An action game based on the first three episodes of the anime adaptation was developed by From Software and was published by Namco Bandai in Japan on March 8, 2012.

=== Toys/models ===
The first models to come from the series were the 1/100 Master Grade "Ver. Ka" (Ka stands for series mecha designer Hajime Katoki) kits of the Sinanju and the Unicorn in 2009, which were followed up with the Full Armor Unicorn in December 2011, the online exclusive Unicorn Banshee "Final Battle" version in March 2012, and the Sinanju Stein in February 2013. All four kits appear as depicted in the novels, while recolored versions based on the OVA were released. A 1/100 Sinanju rocket bazooka is packaged with the eighth issue in the novel series while a 1/100 Armed Armor DE is a free item for the eighth Bande Dessinee volume. The company also produced all of the OVA series' mobile suits (plus the UC MS Variations and Bande Dessinee manga series) in its HGUC line of 1/144 model kits (including the Base Jabber transports); some are special glitterized or colored transparent-plastic kits marketed as online exclusives or as "Theater Limited" items (sold at select moviehouses on the day of an episode screening). The prizes for Bandai's Gunpla mid-year 2014 campaign include clear-plastic HGUC versions of the Unicorn and Banshee (both in Destroy Mode), the Full-Armor Unicorn, Sinanju, Delta Plus, and the Kshatriya. The line also includes the biggest HGUC kit yet - the Neo-Zeong, which stands 86 centimeters high and 50 cm wide, and includes the Sinaju itself. A Real Grade version of the Sinanju was later revealed in 2016 Shizuoka Hobby Show and be fully released in August 2016.

A number of the kits are also available as Master Grade and B-Club models, with the MG 1/100 Unicorn Gundam also sold in a "HD" version featuring its hangar cage. Several UC kits in the two lines have Titanium Finish (metallic) versions. The Phenex was first sold at Gundam Front Tokyo in 1/144 scale as part of the promotions for One of Seventy-Two; the initial casting was criticized, but a Master Grade version of the unit was released in February 2014 as a gold cast model. A proper gold-coat and crystal-cast version of the 1/144 Phenex was sold at the store. A 1/144 Destroy Mode Unicorn was also released in limited numbers as part of the ANA Gundam Sky Project in April 2011.

The Gundam Fix Figuration line also has versions of the standard and Full-Armor Unicorn, and ReZEL, and metal composite Unicorns. Certain issues of Gundam UC Ace magazine also offer free weapon kits.

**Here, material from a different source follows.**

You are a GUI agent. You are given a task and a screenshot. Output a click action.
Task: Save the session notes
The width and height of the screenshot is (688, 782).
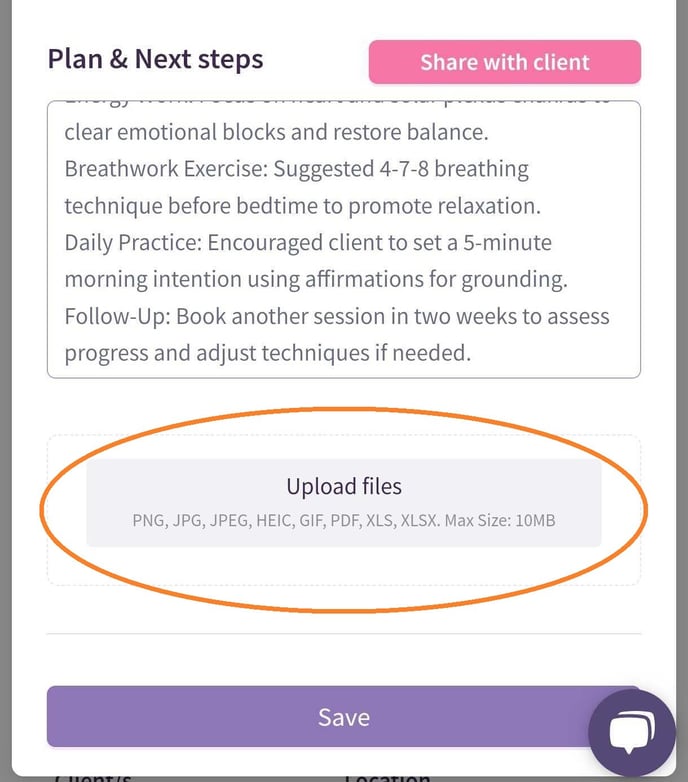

The series' appearance in the Robot Spirits line of action figures began with the release of the normal mode Unicorn in November 2009, followed by its Destroy Mode version, the Geara Zulu, the Stark Jegan, the Sinanju (as appeared in Episode 2 and 3; a second version released in January 2014, features a rocket bazooka, brighter red color scheme, and a burnt head.), Angelo Sauper's Geara Zulu, and the Destroy Mode and Norn versions of the Banshee. Bandai's Tamashii Shouten online-exclusive shop carries the Elite Guard Geara Zulu, which was released in February 2011, a Destroy Mode Unicorn with glittering psycoframe that can be mated with a special lighting stage. A Destroy Mode Unicorn with green glittering psycoframe as depicted in Episode 5 was released in 2013 with its own lighting stage. Katoki also joined forces with Bandai to create Robot Spirits versions of the Byarlant Custom, Yonem Kirks' Zaku I Sniper, and the Guncannon Detector as online exclusives under the "Ka Signature" collection. The Detector is also available in the red livery of the AEUG's Karaba terrestrial forces, plus the ARX-014 Silver Bullet.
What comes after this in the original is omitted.